The Trust as a Pillar of Entrepreneurial Continuity
In today’s landscape, the longevity of family businesses depends on their ability to address complex challenges: generational transitions, shareholder cohesion, asset protection, and adaptation to constantly evolving markets.
In this context, the trust stands out as one of the most effective legal instruments for ensuring business continuity and protecting entrepreneurial identity, serving as a strategic safeguard for governance and long-term sustainability.
Unlike a simple fiduciary mandate, the trust involves full and independent ownership of the assets by the trustee, who manages them within a segregated estate bound to a specific purpose. The trustee acts according to the provisions of the trust deed, ensuring project continuity even in the event of changes in the individuals involved.
The primary aim of the trust lies in the unified preservation of business assets, but it also lays the foundation for efficient long-term governance, enabling adaptation to the new challenges posed by the world of private equity.
The Holding Trust: Protection and Consistency in Succession
The holding trust is an effective tool for protecting and ensuring the orderly transfer of business assets.

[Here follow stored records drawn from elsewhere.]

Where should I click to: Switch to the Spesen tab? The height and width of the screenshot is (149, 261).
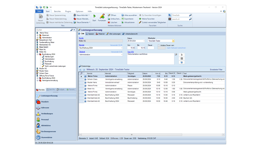point(90,34)
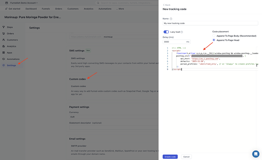Select Append To Page Body radio option
262x160 pixels.
[x=214, y=36]
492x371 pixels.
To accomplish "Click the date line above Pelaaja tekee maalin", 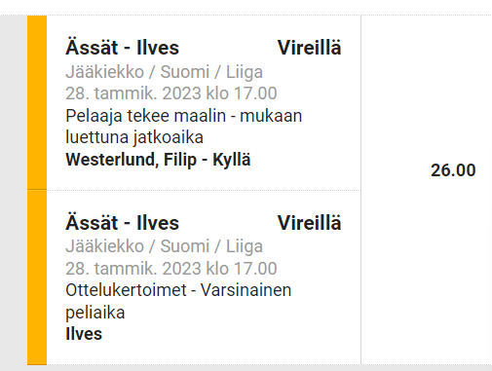I will pyautogui.click(x=171, y=93).
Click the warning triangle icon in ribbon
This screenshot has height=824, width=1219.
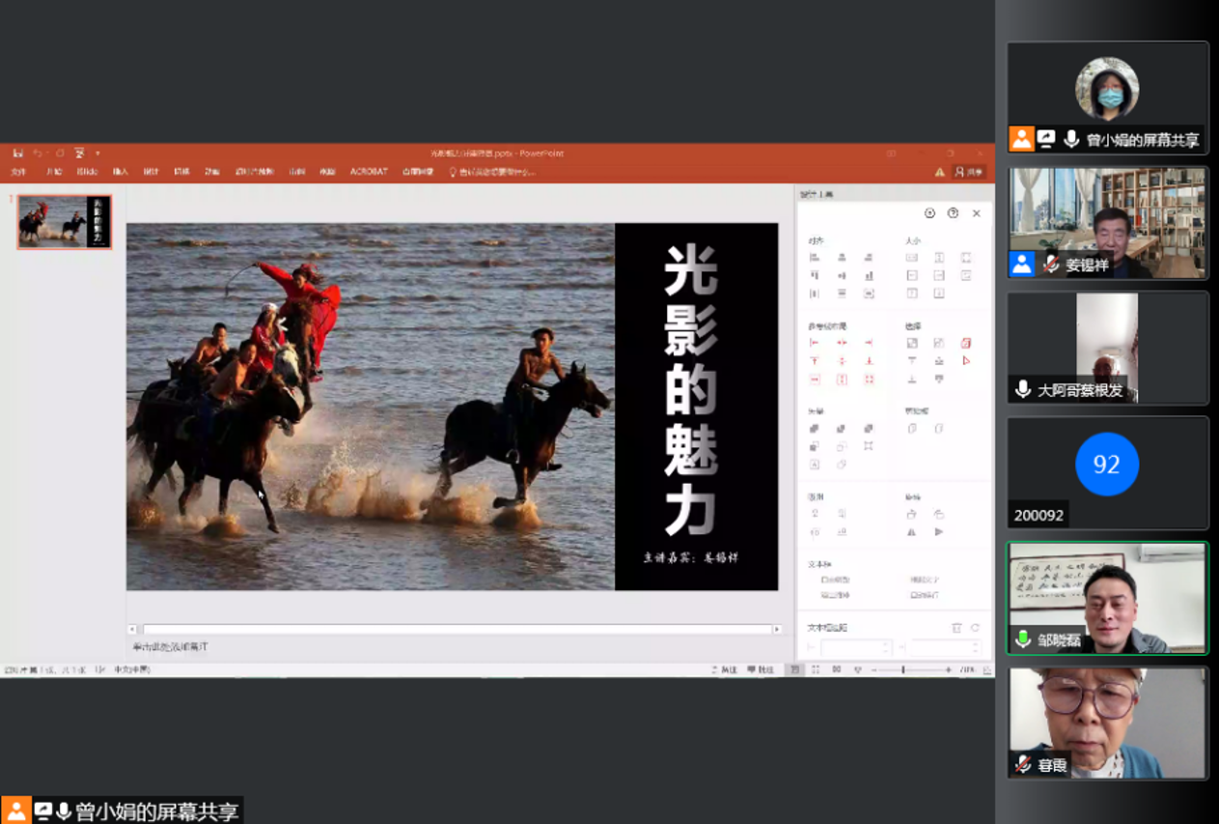point(939,172)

In the event of a shareholder’s death, the shares held by the trust do not automatically become part of the estate, thus preventing third parties such as spouses or minor children from entering the company’s ownership structure. This helps avoid the inclusion of individuals who may not be aligned with the entrepreneurial vision, potentially jeopardizing the coherence of the business project.
This structure can hold both the family business and equity interests in other companies.

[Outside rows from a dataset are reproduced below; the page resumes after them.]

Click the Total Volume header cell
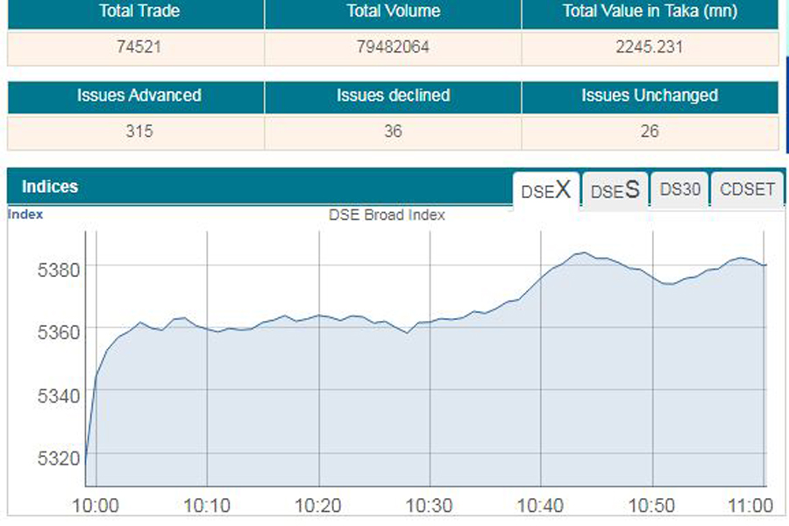The height and width of the screenshot is (526, 789). (393, 12)
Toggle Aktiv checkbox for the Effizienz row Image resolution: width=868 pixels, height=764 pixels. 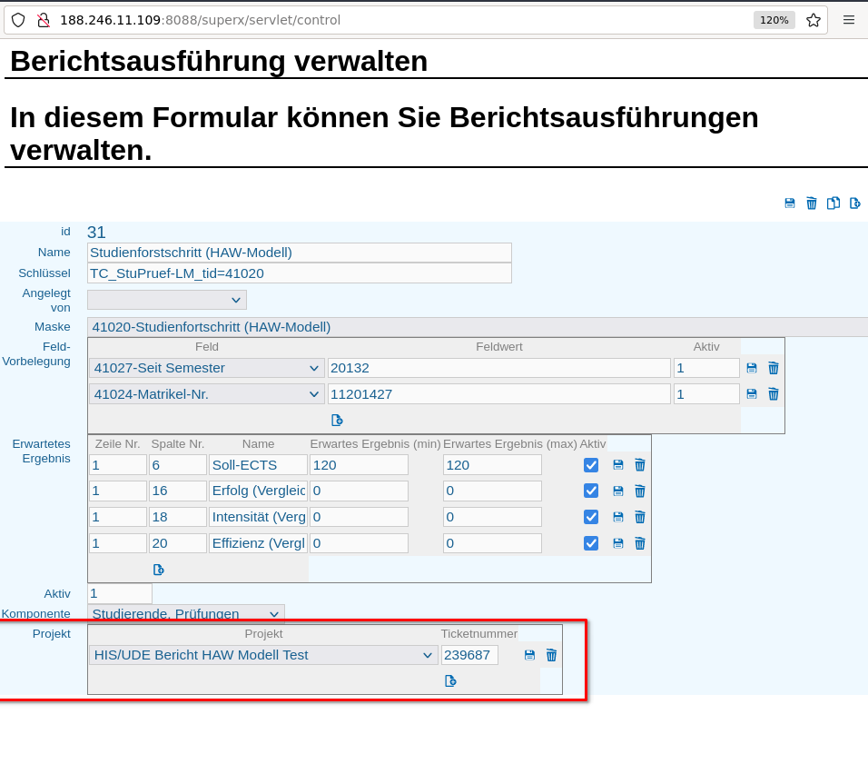[x=591, y=543]
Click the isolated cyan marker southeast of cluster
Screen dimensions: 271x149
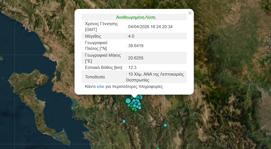pyautogui.click(x=165, y=125)
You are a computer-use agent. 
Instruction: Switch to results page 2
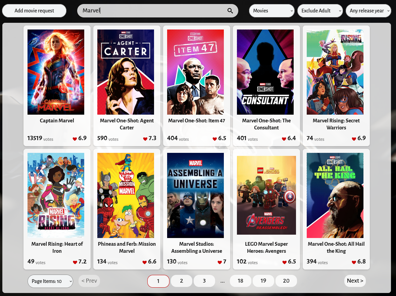(x=181, y=281)
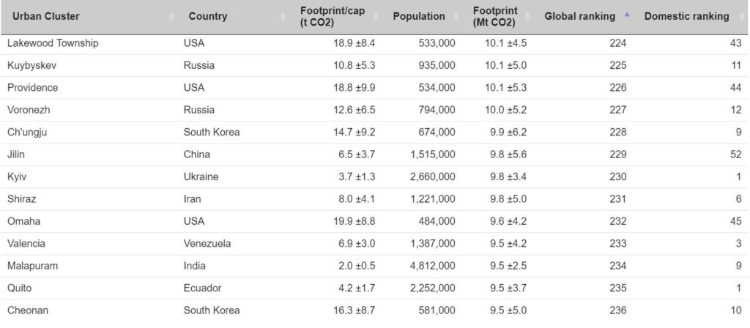This screenshot has height=328, width=750.
Task: Click the blue Global ranking sort arrow
Action: point(626,15)
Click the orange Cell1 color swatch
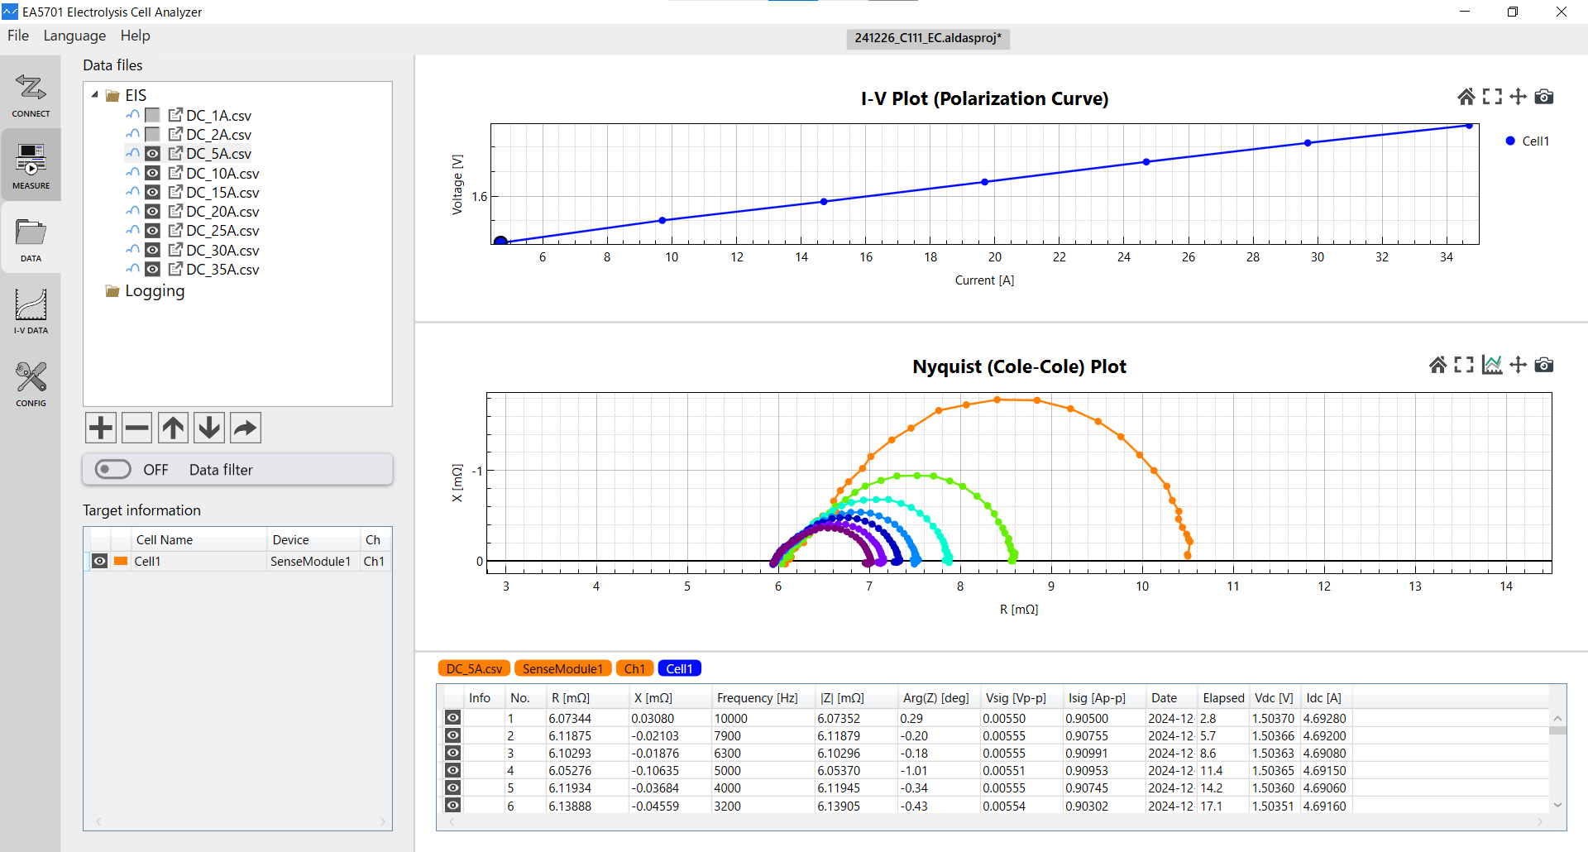This screenshot has width=1588, height=852. click(121, 561)
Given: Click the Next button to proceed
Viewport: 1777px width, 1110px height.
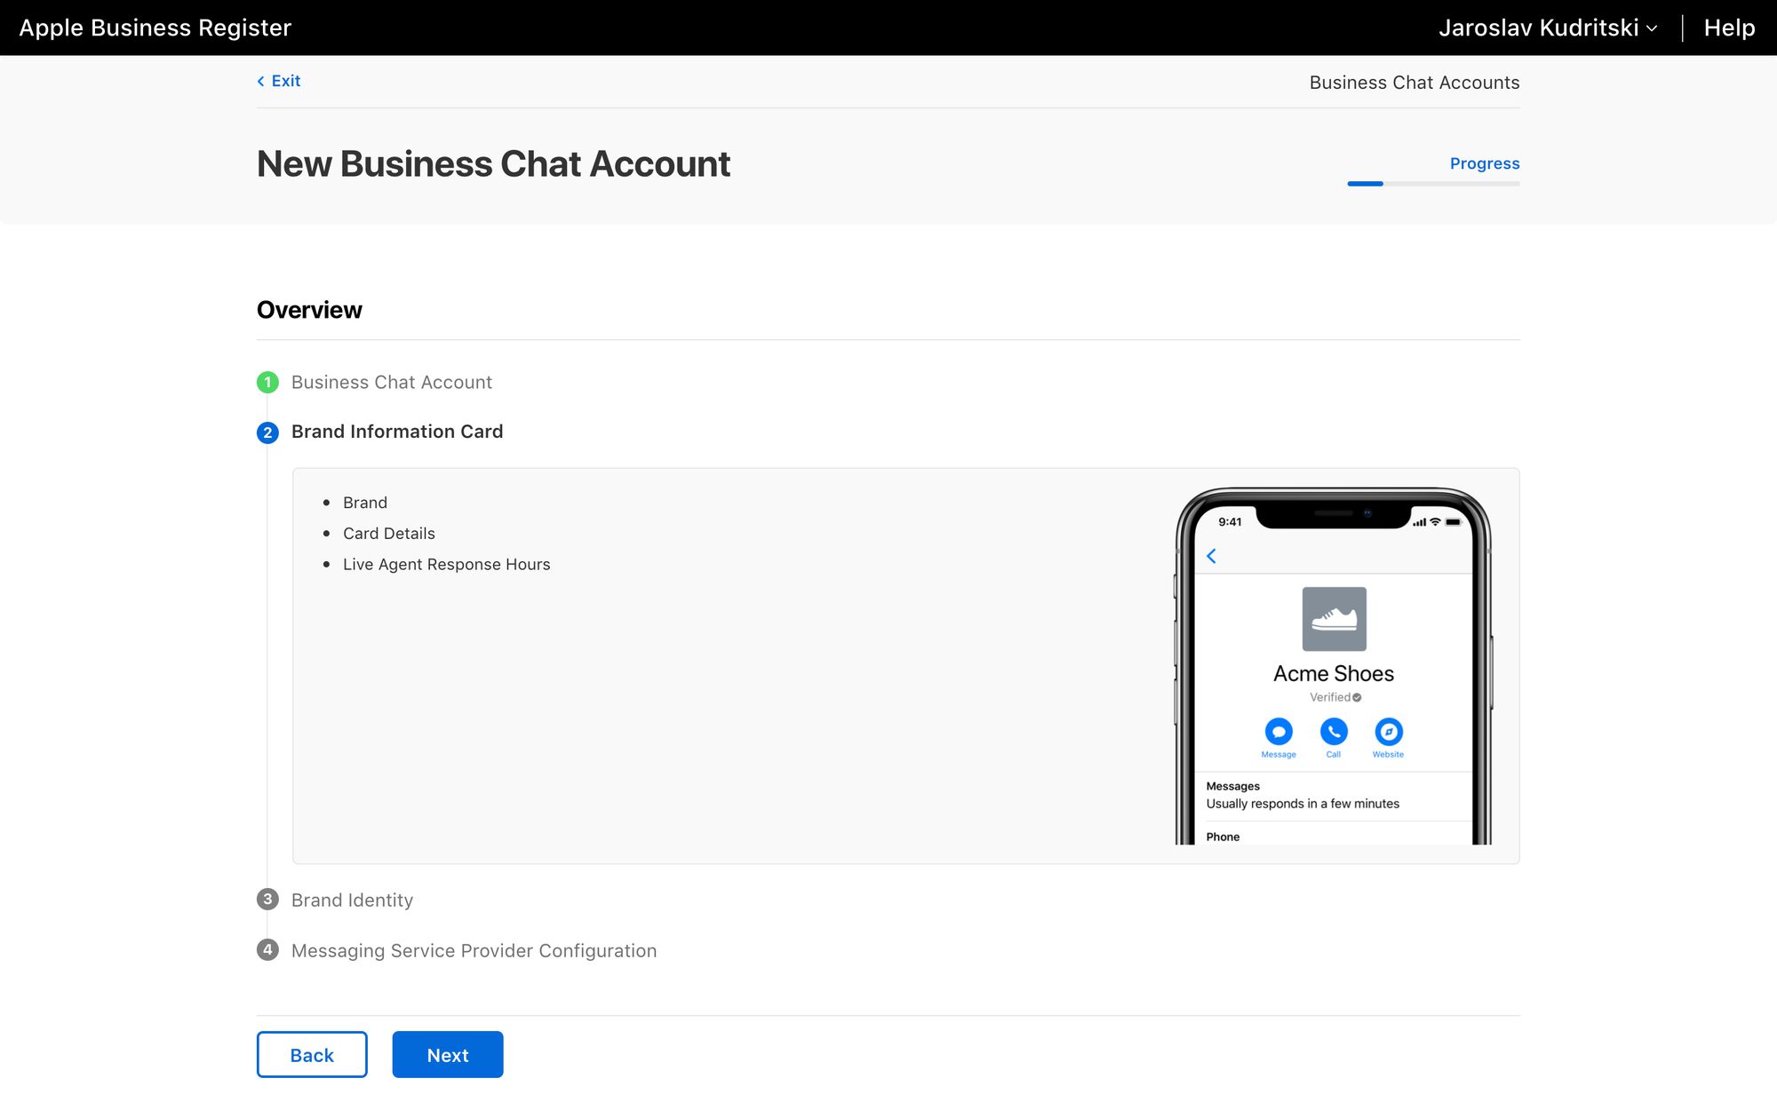Looking at the screenshot, I should [448, 1055].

In such cases, it is referred to as a super holding trust.
In more complex scenarios, the super holding model allows for multi-tiered management of corporate assets, with sophisticated rules for the admission of new shareholders, generational transfer, and group expansion following an aggregation strategy.
The management of shares is entrusted to an independent trustee, appointed to implement the founder’s vision according to clear and predetermined rules. The trustee’s neutrality prevents personalistic distortions and ensures impartial, consistent governance over time—even during generational transitions or in response to critical events.
In certain configurations, the holding trust also serves a transitional and protective function, acting as a bridge until a suitable family member is identified to assume leadership. In this way, operational continuity is ensured without forcing the timeline of generational succession.
Governance, Asset Segregation, and Human Capital
A key advantage of the trust lies in its ability to concentrate ownership of company shares in a single entity—the trustee—who manages them in accordance with the predetermined objectives. This structure avoids the fragmentation of share capital, ensures a clear separation between ownership and operational management, and protects the business from disruptive risks such as seizures, divorces, or complex successions.
While the trustee holds formal ownership, they may delegate operational management to family members or external managers based on criteria of efficiency, competence, and continuity. This results in clear governance that is less prone to internal conflict.
Equally important is the trust’s role as a tool for enhancing family human capital. It allows for the gradual assessment of beneficiaries’ entrepreneurial aptitude, the implementation of tailored training paths, and the facilitation of a responsible and progressive integration into leadership roles. In this way, the trust acts as a catalyst for developing competencies and building future business leadership.
During periods of discontinuity, such as the death of the entrepreneur, the trust provides a guarantee of managerial coherence and stability, preventing hasty decisions, external interference, or internal tensions, and safeguarding the continuity of the entrepreneurial vision.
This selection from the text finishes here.